◆ WHAT YOU NEED TO DO
Repeat the rows word for word, starting at the line with "Click the Expect" and continuing through the last line of the rows.

-- Start of TASK MATERIAL --

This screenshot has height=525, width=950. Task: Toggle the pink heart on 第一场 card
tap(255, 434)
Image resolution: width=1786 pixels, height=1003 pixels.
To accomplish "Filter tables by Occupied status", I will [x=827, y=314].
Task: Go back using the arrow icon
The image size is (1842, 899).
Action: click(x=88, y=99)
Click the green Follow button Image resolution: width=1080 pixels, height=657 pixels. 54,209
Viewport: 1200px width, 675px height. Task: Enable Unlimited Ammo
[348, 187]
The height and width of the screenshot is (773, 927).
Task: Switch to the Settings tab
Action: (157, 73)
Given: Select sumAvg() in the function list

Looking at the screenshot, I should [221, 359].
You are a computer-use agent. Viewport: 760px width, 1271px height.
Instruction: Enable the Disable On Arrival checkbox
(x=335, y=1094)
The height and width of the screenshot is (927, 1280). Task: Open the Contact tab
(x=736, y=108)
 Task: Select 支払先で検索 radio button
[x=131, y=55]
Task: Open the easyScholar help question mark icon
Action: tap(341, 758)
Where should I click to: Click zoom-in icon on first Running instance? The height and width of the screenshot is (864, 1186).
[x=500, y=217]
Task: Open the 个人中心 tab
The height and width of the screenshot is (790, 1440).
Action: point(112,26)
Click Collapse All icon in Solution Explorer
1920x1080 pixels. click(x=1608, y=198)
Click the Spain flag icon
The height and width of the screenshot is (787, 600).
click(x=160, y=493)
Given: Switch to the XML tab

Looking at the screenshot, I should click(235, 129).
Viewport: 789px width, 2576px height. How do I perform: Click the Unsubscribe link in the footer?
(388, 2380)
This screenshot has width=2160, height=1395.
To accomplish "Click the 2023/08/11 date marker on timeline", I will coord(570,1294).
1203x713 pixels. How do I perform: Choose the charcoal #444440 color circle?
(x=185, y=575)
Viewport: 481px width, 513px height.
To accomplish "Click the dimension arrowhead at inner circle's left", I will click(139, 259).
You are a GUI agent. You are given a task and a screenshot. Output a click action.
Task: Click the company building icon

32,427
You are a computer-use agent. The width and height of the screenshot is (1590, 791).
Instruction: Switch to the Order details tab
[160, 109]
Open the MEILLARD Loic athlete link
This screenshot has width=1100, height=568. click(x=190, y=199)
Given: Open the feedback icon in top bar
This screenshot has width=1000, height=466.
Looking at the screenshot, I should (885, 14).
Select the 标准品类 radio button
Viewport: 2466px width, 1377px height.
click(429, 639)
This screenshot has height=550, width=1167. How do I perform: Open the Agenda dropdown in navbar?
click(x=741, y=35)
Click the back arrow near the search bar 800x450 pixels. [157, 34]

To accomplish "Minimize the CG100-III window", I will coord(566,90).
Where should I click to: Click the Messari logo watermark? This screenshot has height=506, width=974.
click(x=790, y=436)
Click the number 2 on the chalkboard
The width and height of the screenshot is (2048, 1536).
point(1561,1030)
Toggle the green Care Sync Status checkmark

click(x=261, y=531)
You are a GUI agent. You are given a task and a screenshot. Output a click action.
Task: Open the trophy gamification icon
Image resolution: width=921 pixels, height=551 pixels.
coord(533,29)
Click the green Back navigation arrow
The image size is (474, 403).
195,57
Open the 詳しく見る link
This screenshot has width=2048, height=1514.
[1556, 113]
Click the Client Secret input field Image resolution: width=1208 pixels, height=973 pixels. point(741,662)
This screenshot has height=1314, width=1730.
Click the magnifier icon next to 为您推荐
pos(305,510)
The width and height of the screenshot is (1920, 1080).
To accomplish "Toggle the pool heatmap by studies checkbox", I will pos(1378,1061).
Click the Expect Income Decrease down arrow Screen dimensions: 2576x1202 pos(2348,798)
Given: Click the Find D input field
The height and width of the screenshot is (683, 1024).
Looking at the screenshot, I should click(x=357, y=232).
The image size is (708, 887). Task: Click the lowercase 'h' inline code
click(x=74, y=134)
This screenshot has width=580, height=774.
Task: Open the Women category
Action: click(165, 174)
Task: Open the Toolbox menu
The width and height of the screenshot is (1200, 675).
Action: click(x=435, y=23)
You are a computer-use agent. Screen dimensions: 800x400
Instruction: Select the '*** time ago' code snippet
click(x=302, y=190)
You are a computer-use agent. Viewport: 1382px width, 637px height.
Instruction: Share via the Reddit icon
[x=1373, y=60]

-- End of TASK MATERIAL --

◆ RESULT BELOW
Click the Expect Income Decrease down arrow Screen dimensions: 2576x1202 pos(2348,798)
Given: Click the Find D input field
The height and width of the screenshot is (683, 1024).
Looking at the screenshot, I should click(x=357, y=232).
The image size is (708, 887). Task: Click the lowercase 'h' inline code
click(x=74, y=134)
This screenshot has width=580, height=774.
Task: Open the Women category
Action: click(165, 174)
Task: Open the Toolbox menu
The width and height of the screenshot is (1200, 675).
Action: click(x=435, y=23)
You are a computer-use agent. Screen dimensions: 800x400
Instruction: Select the '*** time ago' code snippet
click(x=302, y=190)
You are a computer-use agent. Viewport: 1382px width, 637px height.
Instruction: Share via the Reddit icon
[x=1373, y=60]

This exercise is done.